ヤン・マテイコ(1838年 – 1893年)は、ポーランドの画家であり、ポーランドの歴史に残る政治的、軍事的な出来事を主題にした作品で知られている。マテイコは1838年、音楽教師であったチェコ人の父と、ドイツ人の母の11人兄弟の9番目の息子として、ポーランド領の一部にあった都市国家クラクフで生まれた。幼年時代のマテイコは、学業では苦戦したものの、比類なき芸術的天性を発揮し、1852年からヤギェウォ大学で学ぶ。1858年に政府から奨学金を受けミュンヘンに渡り、美術アカデミーで歴史画家ヘルマン・アンシュッツに師事した。その後、1859年から60年にかけてウィーン美術アカデミーで学び、クラクフに帰郷。以降、マテイコは生涯をクラクフで過ごすこととなる。マテイコが国際的な評価を得たのは、彼が30歳になる前だった。
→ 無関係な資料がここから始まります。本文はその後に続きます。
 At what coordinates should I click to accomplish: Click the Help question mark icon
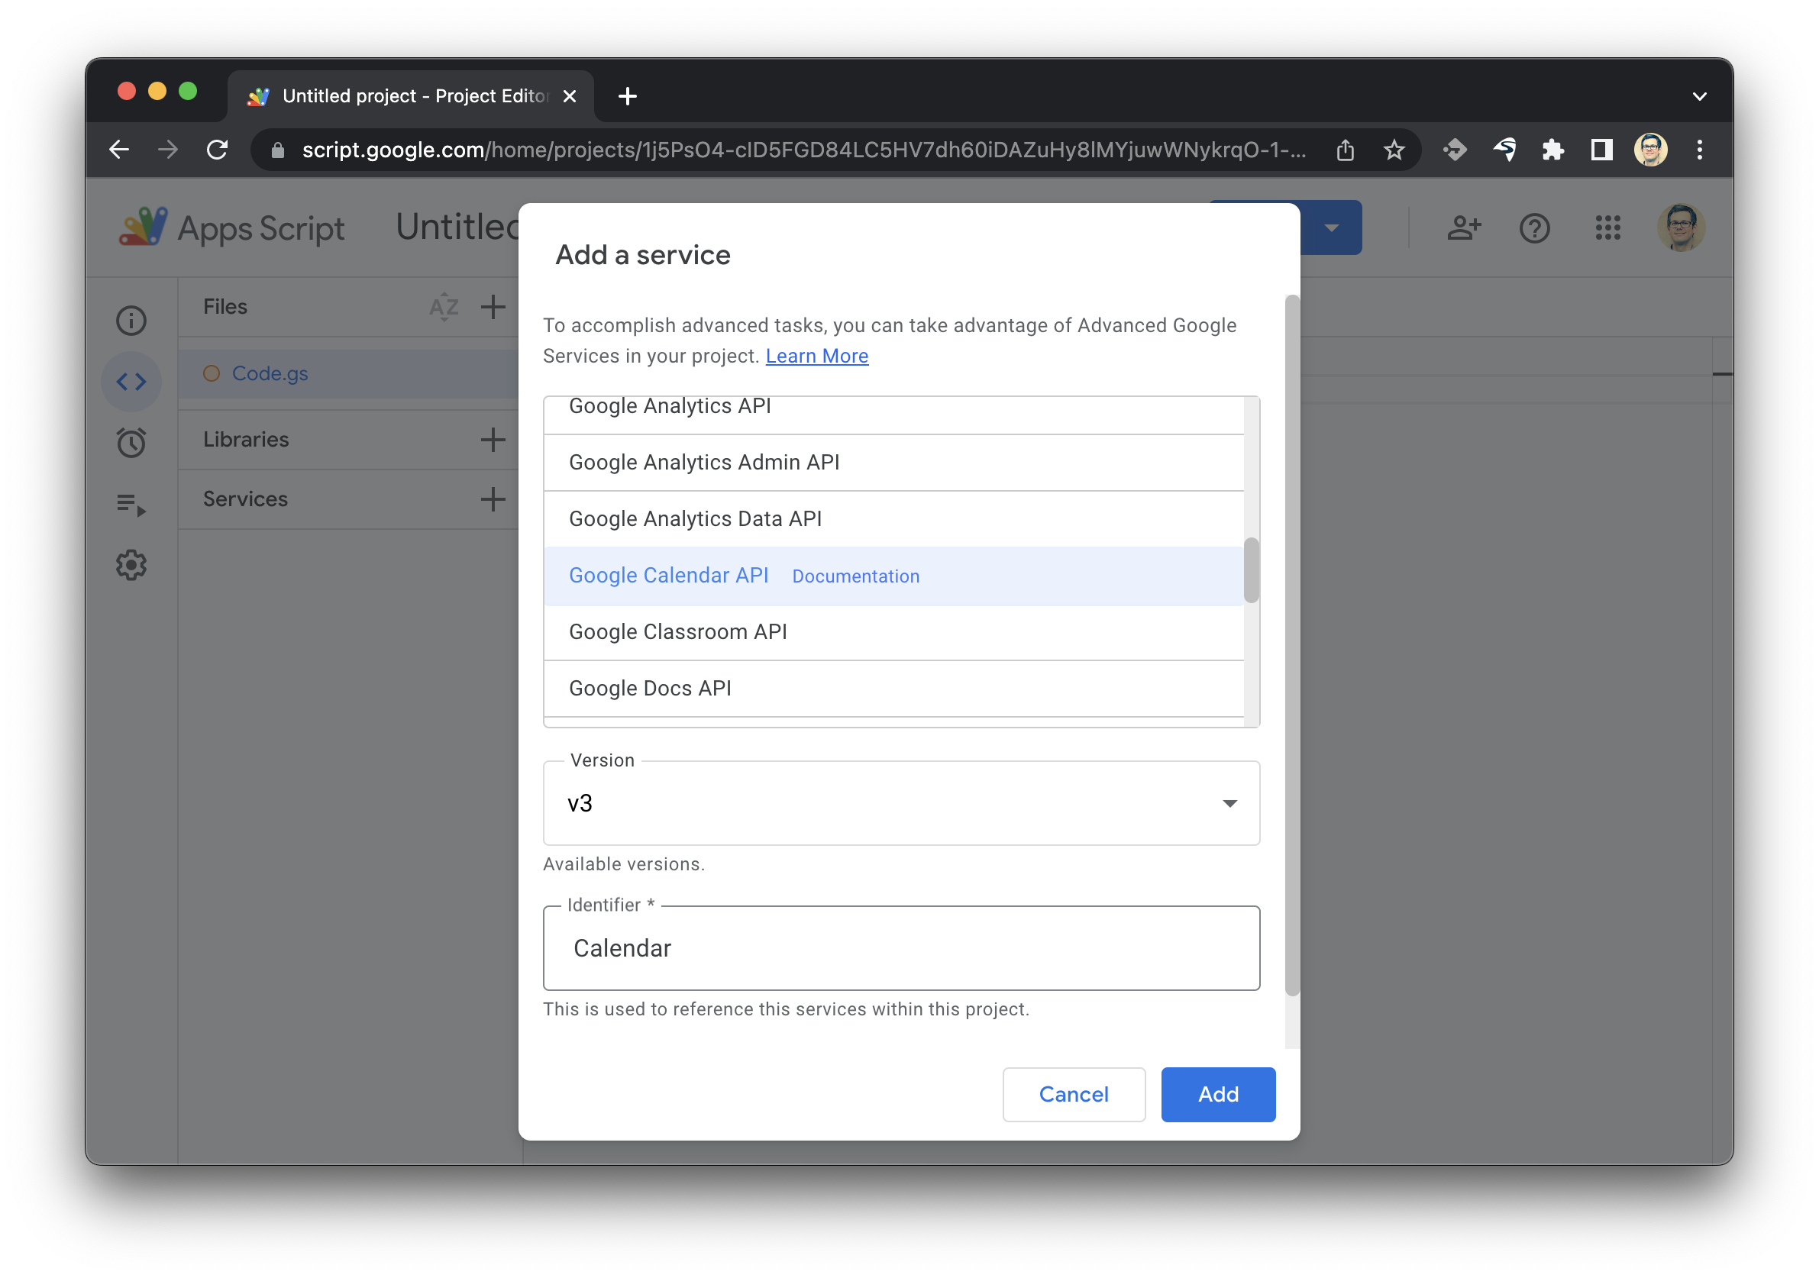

1865年にパリのサロンで金賞を受賞し、更に1867年、第一次ポーランド分断に反対した愛国者タデウシュ・レイタンを描いた作品は、パリ万国博覧会で金賞を受賞した。フランスの批評家たちは、ヨーロッパの代表的な歴史画家としてマテイコを絶賛した。マテイコは、自らの作品によって、今だ分断されているポーランドの実情をヨーロッパに知らしめることに成功し、これらの作品が高い評価を得たことで、安定した生活を手に入れることができた。1873年に、クラクフ美術学校の創設に携わり、53歳で他界するまで校長職につき、ポーランドの国民的画家となった。マテイコの生家は、現在マテイコ博物館となっている。